The adoptive couple must obtain a home study, also referred to as a pre-placement report, prior to having a child placed in their care. The couple provides biographical, financial, and medical information. A caseworker, authorized by the court, then prepares a report which is filed with the court. After the child is placed in the home, the caseworker again meets with the adoptive couple and child. A post-placement report is then filed at the time the adoption is finalized.
The legal fees for a private adoption vary. Fixed fee and hourly rates are available. Attorney fees to facilitate a private adoption are significantly lower than an agency fee.
The approximate costs, not including legal fees, for a private adoption include:
In most cases, the birth mother’s medical expenses related to the pregnancy are covered. If the birth mother does not qualify for state assistance and has no private insurance, the adoptive parents may assume responsibility for the medical expenses related to the pregnancy and birth. If the birth mother has private insurance the prospective adoptive parents pay any out of pocket medical expenses.
If you are interested in beginning the process of building your family through adoption, please contact us.
How Do Prospective Adoptive Parents Find a Birth Mother?
Adoption and Guardianship Services matches Birth mothers with prospective adoptive parents. Our office has partnered with a web design firm to create a personalized web site that introduces the prospective adoptive family to potential birth mothers.
It is necessary to have an approved home study before you launch your web site on social media. Our office will also provide a link on our web site for birth mothers seeking an adoptive family. We also recommend that you let your family and friends know of your desire to adopt a child. A friend of a friend will often know of a birth mother that would like to place a baby. If you do hear of a birth mother give us a call. We can assist you in how to approach the birth mother before an initial meeting takes place.

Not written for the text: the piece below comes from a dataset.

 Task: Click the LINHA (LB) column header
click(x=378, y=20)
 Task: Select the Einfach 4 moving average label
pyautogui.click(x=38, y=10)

What Is the Difference Between an Open Adoption and a Closed Adoption?
Most adoptions are open, which simply means that the birth parents and adoptive parents have met or know one another. In Washington the birth parents and adoptive parents may enter an open adoption agreement that outlines contact between the adoptive parents and birth parents. Most agreements allow two visits a year and provides that the adoptive parents send a letter and information to the birth parents a couple times a year. The terms of the agreement are worked out between the birth parents and adoptive parents.

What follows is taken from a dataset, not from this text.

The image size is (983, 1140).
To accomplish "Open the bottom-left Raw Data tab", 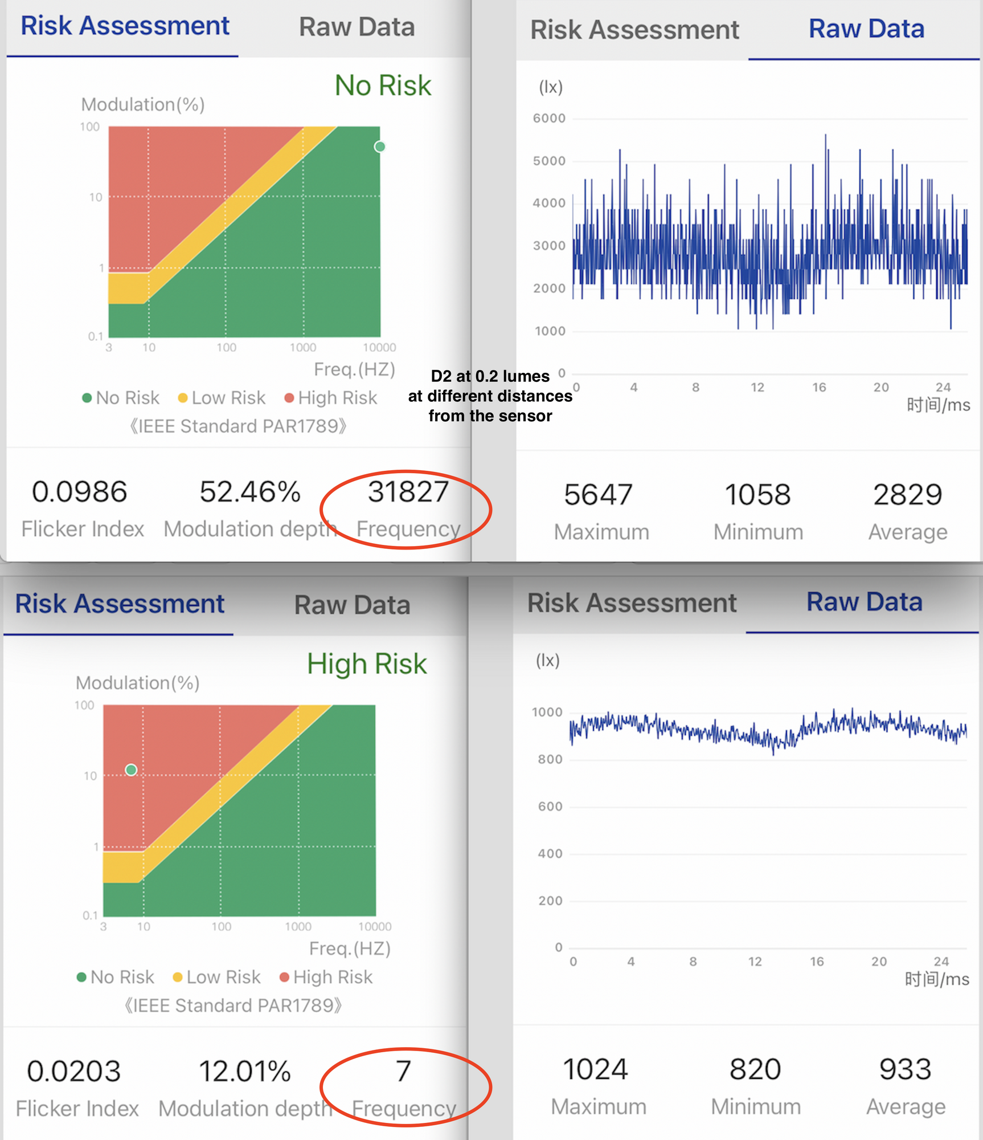I will [352, 605].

How Long Does It Take to Adopt?
Each adoption is unique. The adoptive parents must first qualify as prospective adoptive parents and be recommended by a professional through a background investigation that results in an approved home study. Most adoptions are completed within one year.
Who Pays for Attorney Fees and Expenses?
The prospective adoptive parents pay all attorney fees and costs. The birth mother is usually covered by Medicaid and there is no additional fee for medical expenses related to the birth. If the birth mother does not qualify for Medicaid, the prospective adoptive parents pay any out of pocket medical expenses. At times the birth mother requires financial assistance for expenses related to her pregnancy. Those would also be paid by the prospective adoptive parents.
Up to What Point May a Birth Mother Change Her Mind About Placing a Baby for Adoption?
In Washington the birth mother signs a consent prior to the birth of a child. That consent is presented to the Court at least 48 hours after birth and an order accepting the birth mother's relinquishment (termination of rights) is entered with the Court. The birth mother may revoke her consent up to the time the order terminating parental rights is presented and entered.
In Idaho the birth mother signs a consent after birth in the presence of a judicial officer and rights are terminated at that hearing.